B) According to the aforementioned relevant statutes and legal principles, the following circumstances are revealed through health care in the instant case, namely, ① the ownership of the instant shares was transferred to CCC, etc.; ② the stock acquisition agreement between BB and CCC appears to have been prepared by means of appearance only to transfer the title; ② the CCC et al. concluded a false stock acquisition agreement with the Plaintiff to conceal the actual fact of donation even though the Plaintiff did not have the right or position to sell the instant shares to the Plaintiff; ③ the Plaintiff voluntarily recognized the fact of donation; ③ such term “the gift” was made for the purpose of evading gift tax; ④ Accordingly, the tax authority could not accurately capture the transfer of donated property from BB to the Plaintiff (if it did not grasp the actual behavior of the overall transaction through additional investigation, it appears that it could not be difficult or difficult for the tax authority to impose the tax base by means of fraudulent means, such as making a false tax report.)

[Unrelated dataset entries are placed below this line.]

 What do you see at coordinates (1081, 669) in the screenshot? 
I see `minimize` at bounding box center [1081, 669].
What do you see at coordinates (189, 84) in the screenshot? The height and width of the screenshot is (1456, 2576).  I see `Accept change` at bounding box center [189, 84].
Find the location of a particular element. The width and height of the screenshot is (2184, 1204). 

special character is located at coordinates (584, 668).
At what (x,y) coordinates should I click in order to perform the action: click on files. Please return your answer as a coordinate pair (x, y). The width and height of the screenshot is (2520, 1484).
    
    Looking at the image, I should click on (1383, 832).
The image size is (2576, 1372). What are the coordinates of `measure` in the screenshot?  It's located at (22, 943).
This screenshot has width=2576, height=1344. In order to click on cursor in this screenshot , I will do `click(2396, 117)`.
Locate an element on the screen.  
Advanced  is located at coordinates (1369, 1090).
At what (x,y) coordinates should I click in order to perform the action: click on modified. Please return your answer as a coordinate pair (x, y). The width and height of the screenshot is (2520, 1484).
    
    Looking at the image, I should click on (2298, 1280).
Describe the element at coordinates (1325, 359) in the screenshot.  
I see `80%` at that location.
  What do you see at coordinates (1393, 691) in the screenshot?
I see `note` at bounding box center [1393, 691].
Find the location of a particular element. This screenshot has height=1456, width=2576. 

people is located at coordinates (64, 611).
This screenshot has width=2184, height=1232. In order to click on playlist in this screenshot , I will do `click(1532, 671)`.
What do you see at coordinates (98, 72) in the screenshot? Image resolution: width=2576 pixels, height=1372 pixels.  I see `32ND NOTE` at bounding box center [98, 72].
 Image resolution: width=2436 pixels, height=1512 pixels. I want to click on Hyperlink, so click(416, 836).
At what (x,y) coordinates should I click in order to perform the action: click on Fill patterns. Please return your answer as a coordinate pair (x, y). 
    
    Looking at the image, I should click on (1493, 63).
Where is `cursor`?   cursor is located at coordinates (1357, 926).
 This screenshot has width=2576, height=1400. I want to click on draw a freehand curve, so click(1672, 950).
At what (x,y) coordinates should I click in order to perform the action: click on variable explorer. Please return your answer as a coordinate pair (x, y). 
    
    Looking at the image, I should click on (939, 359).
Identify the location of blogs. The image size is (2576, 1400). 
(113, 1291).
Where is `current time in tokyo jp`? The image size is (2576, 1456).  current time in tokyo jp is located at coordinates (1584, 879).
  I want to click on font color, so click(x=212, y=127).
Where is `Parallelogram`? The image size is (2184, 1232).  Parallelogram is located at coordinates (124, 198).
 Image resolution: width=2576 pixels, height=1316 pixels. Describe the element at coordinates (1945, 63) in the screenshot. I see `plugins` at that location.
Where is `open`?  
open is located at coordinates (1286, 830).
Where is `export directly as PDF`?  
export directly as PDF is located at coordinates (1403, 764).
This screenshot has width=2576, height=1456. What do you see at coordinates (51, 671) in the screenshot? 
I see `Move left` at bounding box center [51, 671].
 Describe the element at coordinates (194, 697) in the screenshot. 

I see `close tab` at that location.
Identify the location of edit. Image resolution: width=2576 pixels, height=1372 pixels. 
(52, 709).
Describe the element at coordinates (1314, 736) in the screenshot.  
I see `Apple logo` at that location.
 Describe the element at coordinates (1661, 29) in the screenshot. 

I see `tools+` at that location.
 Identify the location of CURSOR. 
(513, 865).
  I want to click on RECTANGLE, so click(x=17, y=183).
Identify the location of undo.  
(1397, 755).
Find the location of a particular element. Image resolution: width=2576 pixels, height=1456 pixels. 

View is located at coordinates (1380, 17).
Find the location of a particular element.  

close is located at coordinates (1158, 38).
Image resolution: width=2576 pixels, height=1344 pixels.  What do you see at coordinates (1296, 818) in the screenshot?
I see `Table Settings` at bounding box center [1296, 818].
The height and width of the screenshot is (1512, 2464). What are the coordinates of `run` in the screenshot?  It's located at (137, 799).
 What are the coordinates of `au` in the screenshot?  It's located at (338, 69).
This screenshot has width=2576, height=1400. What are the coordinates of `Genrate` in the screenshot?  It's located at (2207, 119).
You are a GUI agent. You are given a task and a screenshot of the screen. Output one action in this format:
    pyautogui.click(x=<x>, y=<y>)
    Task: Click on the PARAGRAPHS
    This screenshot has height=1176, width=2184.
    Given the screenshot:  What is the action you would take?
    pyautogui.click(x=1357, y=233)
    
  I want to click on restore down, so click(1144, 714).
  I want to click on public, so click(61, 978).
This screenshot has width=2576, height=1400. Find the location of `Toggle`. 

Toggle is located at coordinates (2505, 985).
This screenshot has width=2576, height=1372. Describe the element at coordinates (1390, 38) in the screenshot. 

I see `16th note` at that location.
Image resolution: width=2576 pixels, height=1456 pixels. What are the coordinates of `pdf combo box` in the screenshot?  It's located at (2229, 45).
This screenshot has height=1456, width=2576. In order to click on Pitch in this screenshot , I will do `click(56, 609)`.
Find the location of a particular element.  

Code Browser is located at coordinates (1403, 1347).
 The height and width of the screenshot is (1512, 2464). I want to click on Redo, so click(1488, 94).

C) Therefore, the Plaintiff’s above assertion is without merit.

4) Whether the penalty tax is imposed doublely on the part of the nonperformance of payment

The fact that the Defendant, while imposing the gift tax of this case, deducts not only the principal tax of the gift tax paid through a return after the deadline for the total amount of tax assessment, but also the penalty tax for unfaithful return and payment. Therefore, the Plaintiff’s assertion that the penalty tax for unfaithful payment was imposed for KRW 000,000 for the principal tax of the gift tax already paid is without merit.

5) Sub-committee

Therefore, the disposition of this case is legitimate to impose additional gift tax, additional tax on the gift tax, additional tax on improper return, and additional tax on insincereful payment on the remaining portion after deducting the amount deemed to have been disbursed by the Plaintiff from the market price as of May 19, 2010 as the gift tax of this case.

3. Conclusion

Therefore, the judgment of the first instance court is just, and the plaintiff's appeal is dismissed as it is without merit.